Jambojet plane pictured as it flew to Jomo Kenyatta International Airport in Nairobi on November 24, 2020.

Photo credit: Evans Habil | Nation Media Group

When President Uhuru Kenyatta placed five counties under lockdown on March 26 this year to contain spread of Covid-19, many cross-county businesses were forced to suspend operations.

Caught with pants down, and with many of their aircraft within Nairobi, airlines cancelled flights but not Jambojet.

“The announcement caught us by surprise, it was around afternoon but within an hour, we had quickly arranged a meeting and agreed to fly two of our six aircraft to Mombasa with pilots, cabin crew, maintenance team and everything that was required,” said Jambojet managing director Karanja Ndegwa last week.

The two planes would set base in Mombasa from where they would operate around counties that were spared the lockdown.

And with that quick decision, Mr Ndegwa says the airline saved itself 15 per cent of the total losses it would have incurred over the period.

“We kept our operations going, we kept the equipment running. Since it was around the Easter season, all flights operated in full capacity and the amount of revenues the two aircraft generated saved us at least 15 per cent of losses we would have incurred had all the aircraft been grounded,” he said.

Low cost carrier

This is the agility the local low cost carrier says has given it an edge over other airlines operating within the local market, clinching about 45 per cent of Kenya’s aviation market share.

With six local destinations currently, the low cost carrier says it has lifted about 4.3 million passengers since coming to the market.

“For the seven years that we have operated, four years were profitable. The loss making years were the year we began operations, the election year in 2017 because of the repeat election and obviously 2020 because of the Covid-19 pandemic,” Mr Ndegwa said.

As the airline was penetrating the market, so were its operations and profits growing and by 2019, it lifted over 700,000 passengers, making the highest profit of Sh121 million.

“The projection was that by 2021, we would be lifting about a million passengers per year. This has come down because of the reduced operations. Currently we are not fully operating because of the curfew and we are trying also to manage our costs so we only operate when it makes economic sense,” Mr Ndegwa said, observing that the airline is currently operating at 84 percent capacity.

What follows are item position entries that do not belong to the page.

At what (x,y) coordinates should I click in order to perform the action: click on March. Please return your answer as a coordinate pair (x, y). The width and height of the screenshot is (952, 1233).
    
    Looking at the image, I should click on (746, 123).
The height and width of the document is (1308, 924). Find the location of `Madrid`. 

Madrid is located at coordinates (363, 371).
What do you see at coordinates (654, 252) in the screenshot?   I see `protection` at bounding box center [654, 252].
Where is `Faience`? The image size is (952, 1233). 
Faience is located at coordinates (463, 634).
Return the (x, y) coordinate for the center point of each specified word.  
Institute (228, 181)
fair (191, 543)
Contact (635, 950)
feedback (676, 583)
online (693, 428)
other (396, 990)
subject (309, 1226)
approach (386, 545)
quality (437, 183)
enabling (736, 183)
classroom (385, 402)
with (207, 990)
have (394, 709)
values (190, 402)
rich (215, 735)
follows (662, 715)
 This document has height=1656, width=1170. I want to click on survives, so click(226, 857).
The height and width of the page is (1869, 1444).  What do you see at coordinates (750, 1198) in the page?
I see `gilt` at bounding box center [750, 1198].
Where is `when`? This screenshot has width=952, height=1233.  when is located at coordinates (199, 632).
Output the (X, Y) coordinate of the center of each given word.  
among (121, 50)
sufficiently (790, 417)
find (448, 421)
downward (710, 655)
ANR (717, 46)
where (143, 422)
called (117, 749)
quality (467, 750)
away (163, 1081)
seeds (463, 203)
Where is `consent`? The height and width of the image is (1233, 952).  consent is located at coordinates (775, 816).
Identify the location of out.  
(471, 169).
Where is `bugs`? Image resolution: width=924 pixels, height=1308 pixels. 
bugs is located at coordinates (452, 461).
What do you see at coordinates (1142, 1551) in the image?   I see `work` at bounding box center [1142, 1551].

Operating at one of the most difficult times for players in the airline industry, the Jambojet MD says working at low costs and creating a niche has been its greatest saviour, at a time when many airlines are closing down and others making losses in billions of shillings.

He says its reliability has also served to save it at these difficult times, seeing it increase its market share from 36 per cent by 2019, to the current 45 per cent.

Last year, the airline for the first time since the 2017 election year made losses, when its costs exceeded revenues by about 10 per cent. Mr Ndegwa says they are yet to recover.

Goma flights

“For us to get back to the levels we were operating in 2019, that will be around 2023. If we get back to that in 2022, we will be lucky,” Mr Ndegwa says, noting that being an election year, 2022 is expected to record low operations. But to cover for that and minimise cases of costs going up, the airline is in an expansion drive to venture into new routes, particularly out of Kenya.

On Friday this week, the airline will be commissioning flights to Goma, DRC as it targets to capture business travellers whose goods land at the Mombasa port.

Mr Ndegwa says research by the airline has revealed that Goma has been underserved, despite dealing with Nairobi even more than Kinshasa, the capital of DRC.

“The people of Goma mostly use Kigali and Addis Ababa to connect to the world and now we want to make Nairobi an option. Besides, there are UN offices in the town and a lot of movement happen between officials in Nairobi and the town,” he adds.

The airline says only by venturing into the underserved markets and operating with agility by avoiding red tape that chase away customers, can airlines survive in today’s tough market.

It adds that it has automated most of its services to have passengers access services digitally, as a way of cutting costs they would instead incur by employing many staff.